Limite et incertitude : l’évaluation d’un actif immatériel (marque, brevet) reste intrinsèquement subjective et dépend des méthodes (actualisation des flux, comparables, coûts historiques). Une divergence d’évaluation expose l’apporteur à une responsabilité civile et, dans certains cas, solidaire envers les créanciers sociaux pour la valeur surévaluée.

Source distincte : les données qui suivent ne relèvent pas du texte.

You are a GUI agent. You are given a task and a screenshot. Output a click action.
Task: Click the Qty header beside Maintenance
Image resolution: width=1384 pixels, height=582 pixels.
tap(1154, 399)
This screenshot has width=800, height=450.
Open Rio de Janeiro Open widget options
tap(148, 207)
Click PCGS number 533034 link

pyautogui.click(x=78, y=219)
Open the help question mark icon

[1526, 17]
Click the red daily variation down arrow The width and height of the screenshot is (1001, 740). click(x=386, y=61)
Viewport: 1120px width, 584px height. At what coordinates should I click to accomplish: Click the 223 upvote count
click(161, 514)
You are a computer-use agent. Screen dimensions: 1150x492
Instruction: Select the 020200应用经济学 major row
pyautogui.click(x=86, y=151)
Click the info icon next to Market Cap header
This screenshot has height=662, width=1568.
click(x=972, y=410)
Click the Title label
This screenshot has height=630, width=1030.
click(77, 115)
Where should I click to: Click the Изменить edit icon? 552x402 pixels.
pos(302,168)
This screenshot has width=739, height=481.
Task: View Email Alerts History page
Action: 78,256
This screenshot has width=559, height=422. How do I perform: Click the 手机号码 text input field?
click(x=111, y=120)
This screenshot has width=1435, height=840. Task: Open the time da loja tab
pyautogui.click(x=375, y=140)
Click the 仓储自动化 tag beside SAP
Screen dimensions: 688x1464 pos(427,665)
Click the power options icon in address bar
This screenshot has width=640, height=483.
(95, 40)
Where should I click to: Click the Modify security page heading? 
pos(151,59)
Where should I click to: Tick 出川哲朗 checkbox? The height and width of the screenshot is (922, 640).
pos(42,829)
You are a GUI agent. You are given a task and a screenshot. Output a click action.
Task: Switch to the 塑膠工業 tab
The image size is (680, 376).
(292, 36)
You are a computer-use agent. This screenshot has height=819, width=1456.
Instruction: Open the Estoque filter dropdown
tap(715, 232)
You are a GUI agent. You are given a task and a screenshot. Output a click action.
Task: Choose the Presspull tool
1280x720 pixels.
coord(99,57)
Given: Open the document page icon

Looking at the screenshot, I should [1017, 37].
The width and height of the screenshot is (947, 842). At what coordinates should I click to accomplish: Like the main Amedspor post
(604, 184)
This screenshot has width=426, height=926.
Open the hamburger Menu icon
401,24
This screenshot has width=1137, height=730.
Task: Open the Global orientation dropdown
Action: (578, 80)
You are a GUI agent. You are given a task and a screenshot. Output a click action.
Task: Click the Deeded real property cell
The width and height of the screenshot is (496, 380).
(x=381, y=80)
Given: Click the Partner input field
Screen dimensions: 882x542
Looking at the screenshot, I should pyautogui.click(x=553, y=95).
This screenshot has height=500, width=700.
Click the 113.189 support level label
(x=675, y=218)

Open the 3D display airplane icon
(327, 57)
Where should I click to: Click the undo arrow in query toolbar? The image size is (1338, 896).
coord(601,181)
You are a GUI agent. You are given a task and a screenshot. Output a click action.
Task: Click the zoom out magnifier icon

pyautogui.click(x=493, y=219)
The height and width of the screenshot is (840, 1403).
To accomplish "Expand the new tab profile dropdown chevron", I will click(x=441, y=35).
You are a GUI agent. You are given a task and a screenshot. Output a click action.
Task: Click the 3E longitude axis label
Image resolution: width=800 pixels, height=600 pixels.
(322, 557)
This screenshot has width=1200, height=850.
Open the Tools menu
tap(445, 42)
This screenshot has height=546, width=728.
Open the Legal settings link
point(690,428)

Alternative : plutôt que d’apporter un actif, l’apporteur peut opter pour la cession préalable du bien à la société en numéraire, puis un apport en numéraire, ou mettre en place une licence d’exploitation du droit (apport en jouissance). Ces variantes modifient la fiscalité, la propriété et le risque juridique.

Critère de décision : si la valeur de l’apport est supérieure à 30 000 €, envisager le commissaire aux apports ; si l’objet est immatériel, privilégier une expertise technique spécialisée. Insight final : définir clairement la nature de l’apport (propriété, usufruit, jouissance) dans l’acte d’apport permet d’encadrer les droits des associés et d’anticiper la responsabilité en cas de contestation.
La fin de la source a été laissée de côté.